Today, the medical consensus has shifted. Cleveland Clinic urologist Petar Bajic has described prostate massage as “a historical treatment that has no place in modern urologic practice.” The evidence supporting it as therapy remains limited to small, anecdotal cases. While the idea of draining stagnant fluid is intuitive, there simply isn’t enough rigorous data to confirm it works better than doing nothing or using standard medications.

Risks and When It Should Never Be Done

The most important safety concern involves acute bacterial prostatitis. This is a serious infection that causes fever, chills, intense pain, and a prostate that feels warm, tender, and swollen. Massaging the prostate in this state can push bacteria from the gland into the bloodstream, potentially causing bacteremia or sepsis. Prostate massage should never be performed when acute infection is suspected.

Even outside of acute infection, overly aggressive massage can cause tissue damage, bleeding, or worsening of existing inflammation. The clinical technique emphasizes gentle pressure, always stroking from the sides toward the center rather than pressing directly into the gland.

Prostate Stimulation for Sexual Pleasure

The prostate’s reputation as a source of sexual pleasure has a clear anatomical basis. The gland sits at a crossroads of nerve pathways that control sexual function. The pelvic plexus, a dense network combining both parasympathetic and sympathetic nerves, gives rise to branches that innervate the prostate, rectum, bladder, and sphincters. From this same plexus emerge the cavernosal nerves, which pass along the back and sides of the prostate before continuing on to the erectile tissue of the penis. Large-diameter nerve fibers in this area respond to touch, pressure, and vibration.

This concentration of nerve tissue means that pressure applied to the prostate through the rectal wall can produce intense sensations distinct from penile stimulation. Some people describe the resulting orgasm as deeper or more diffuse. The “milking” aspect refers to the prostatic fluid that may slowly leak from the urethra during sustained stimulation, even without a traditional orgasm or ejaculation.

For those exploring this on their own, the practical considerations mirror the clinical technique in important ways. The prostate is located about two to three inches inside the rectum, toward the front of the body. Generous lubrication, short and smooth fingernails, and gentle pressure are essential. The stroking motion should go from the sides toward the center of the gland rather than applying direct, forceful pressure. Discomfort or pain is a signal to stop, not push through.

What Prostate Fluid Actually Contains

The fluid expressed during prostate milking is not the same as semen.
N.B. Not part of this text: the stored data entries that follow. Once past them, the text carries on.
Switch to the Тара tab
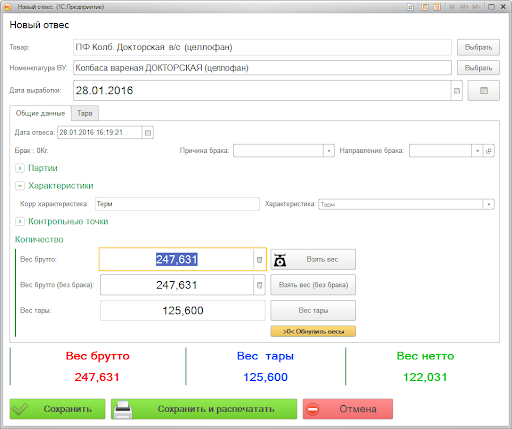This screenshot has width=512, height=429. [85, 113]
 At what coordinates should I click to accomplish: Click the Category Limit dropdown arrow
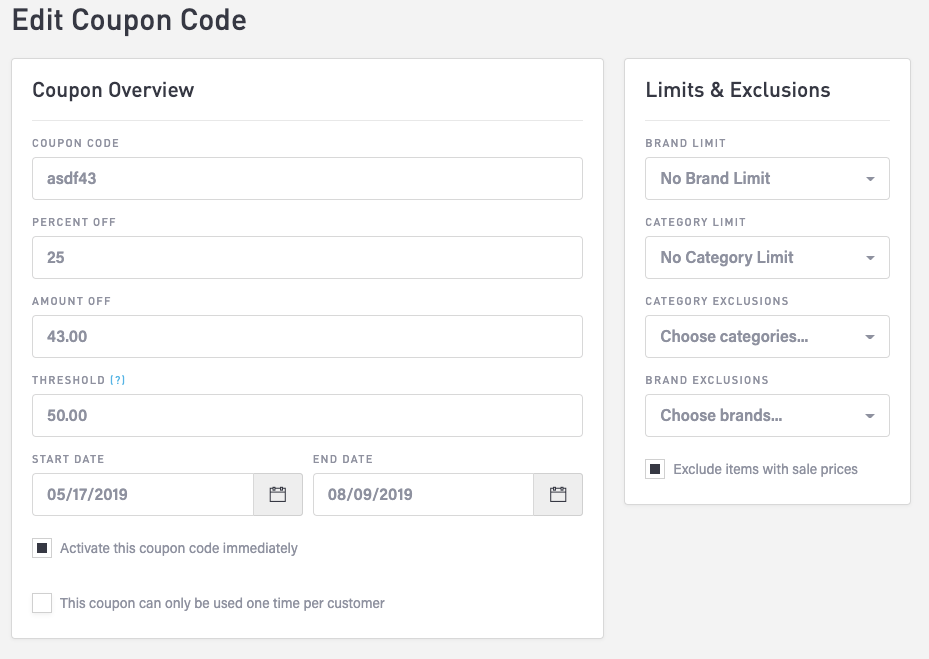click(x=870, y=258)
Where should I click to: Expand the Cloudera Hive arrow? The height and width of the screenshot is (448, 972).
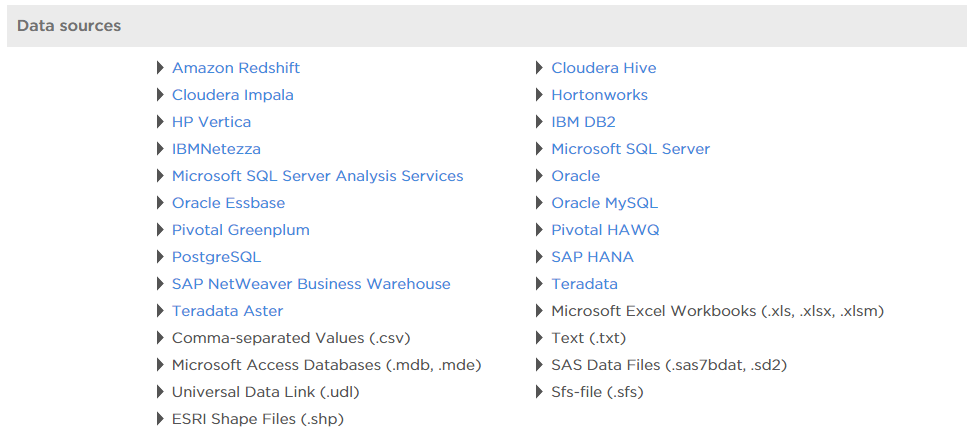click(x=539, y=68)
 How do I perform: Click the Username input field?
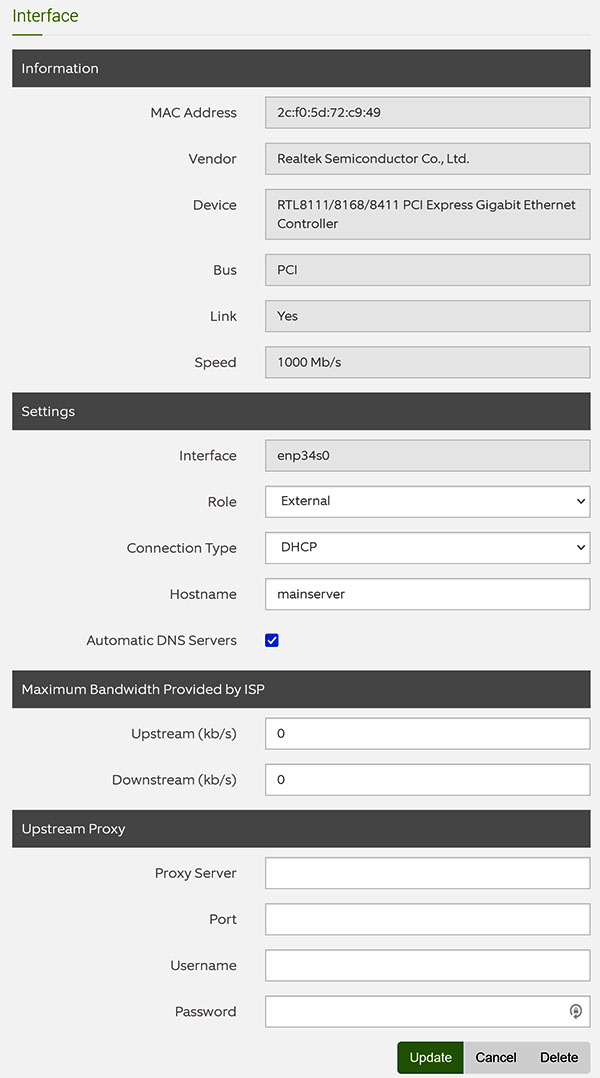coord(427,965)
Prostatic secretions make up roughly 20 to 30 percent of the total ejaculate volume, but when collected through massage alone, the sample is largely free of sperm and seminal vesicle fluid. It contains proteins, enzymes, and minerals that normally help nourish and transport sperm during ejaculation.

In a diagnostic context, clinicians examine this fluid for white blood cell counts. A threshold of 5 or more white blood cells per high-power field in expressed prostatic secretions has been used to classify inflammatory versus non-inflammatory chronic prostatitis. Interestingly, a large National Institutes of Health study found that these white blood cell and bacterial counts did not actually correlate with how severe a patient’s symptoms were, suggesting that inflammation visible under a microscope doesn’t always match what someone feels. This finding has contributed to the shift away from routine prostate massage as both a diagnostic and therapeutic tool for chronic pelvic pain.